Here's what I liked:

- I liked Graham Gore. He is a stoic sailor with a desire to learn about the era he was dropped in. Curious about food and curious enough to dismantle a toilet to see how it works.
-I liked that all the expats got to hang out with each other and learn about their timelines and such
-I liked that there was a struggle between their 'hereness' and their 'thereness' I felt like there was a really good set up for the characters to maybe fall out of time and be lost to the universe and its inevitable self correcting timelines.
Here's what I didn't like:
-This book was a self insert with a fictional* character.
-The narrator addresses me as a reader in the recounting of the tale... I don't want to remember that I am sitting here reading this story.
-This is a science fiction book with action and our author is unable to write action scenes to save their soul. I had no clue how we got to point A to point B during any type of scene regarding motion. I am lucky my imagination is solid bc I filled in the majority of the movement while reading.
-This book deals with a secret government agency that is breached and for some reason before the collapse they allow enemies behind closed doors. I can suspend my disbelief only so much. I would assume that if there were suspicious characters muddling about that the government would neutralize them immediately.
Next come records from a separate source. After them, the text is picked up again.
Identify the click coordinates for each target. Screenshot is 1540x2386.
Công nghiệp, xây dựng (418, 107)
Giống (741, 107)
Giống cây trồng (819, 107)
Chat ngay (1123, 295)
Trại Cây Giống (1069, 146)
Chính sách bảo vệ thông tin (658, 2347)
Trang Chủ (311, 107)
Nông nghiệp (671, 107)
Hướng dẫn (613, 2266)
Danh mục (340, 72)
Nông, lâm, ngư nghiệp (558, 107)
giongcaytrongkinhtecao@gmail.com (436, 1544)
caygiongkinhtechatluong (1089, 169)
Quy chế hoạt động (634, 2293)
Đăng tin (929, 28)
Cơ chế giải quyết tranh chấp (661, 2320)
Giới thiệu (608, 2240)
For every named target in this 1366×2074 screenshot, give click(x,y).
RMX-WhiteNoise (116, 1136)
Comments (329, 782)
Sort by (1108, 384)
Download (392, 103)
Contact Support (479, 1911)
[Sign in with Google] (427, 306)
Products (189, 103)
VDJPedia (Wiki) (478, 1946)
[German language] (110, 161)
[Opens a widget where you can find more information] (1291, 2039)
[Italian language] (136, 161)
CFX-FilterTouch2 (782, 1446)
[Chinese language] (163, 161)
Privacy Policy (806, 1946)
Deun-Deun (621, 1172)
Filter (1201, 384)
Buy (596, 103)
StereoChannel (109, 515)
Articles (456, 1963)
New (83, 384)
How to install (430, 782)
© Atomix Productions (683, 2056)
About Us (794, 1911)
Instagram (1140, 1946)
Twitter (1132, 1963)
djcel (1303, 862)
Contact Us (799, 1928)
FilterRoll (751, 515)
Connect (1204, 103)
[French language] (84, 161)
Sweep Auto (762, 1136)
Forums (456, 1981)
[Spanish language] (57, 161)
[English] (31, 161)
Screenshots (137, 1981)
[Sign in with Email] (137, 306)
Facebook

-This story had a lot to do with time travel and what the potential effects that time travel would have on the body, that is where I thought the story would go/how it would end. If she fell in love with him and he was taken away due to the physical abnormalities of time travel it would have been a great story.
-This book was somehow a romance? I was falling in love with Graham as a person, for nonsexual reasons, because he was a solid character with loveable qualities. The moment he and our author got spicy with each other I was immediately put off. Romance can be suggested to our audience with feeling and emotion. This book didn't need a sex scene. It was vulgar at that.
-I find out in the author's note that Graham Gore was a real fucking guy. You bastardized a REAL MAN for a story? You made him go down on you and make you 'come' and this guy was a real man lost to an exploration that ended in horrors unimaginable?? WHAT THE ACTUAL HELL.
-This story had a lot of potential to be a commentary on global warming, colonialism, the overall idea that society has become too complicated and controlled by the government, and racism. It wasn't. It instead was a shitty A Sound of Thunder/Avengers Endgame knockoff.
I could probably go on about how this book betrayed me, but I don't care to keep writing. I literally never even write reviews this long, but I felt like this story had a lot of potential. This book needed and insane amount of editing that it probably never received. I was mildly entertained for the 1st half of the book, but that is about all I can say.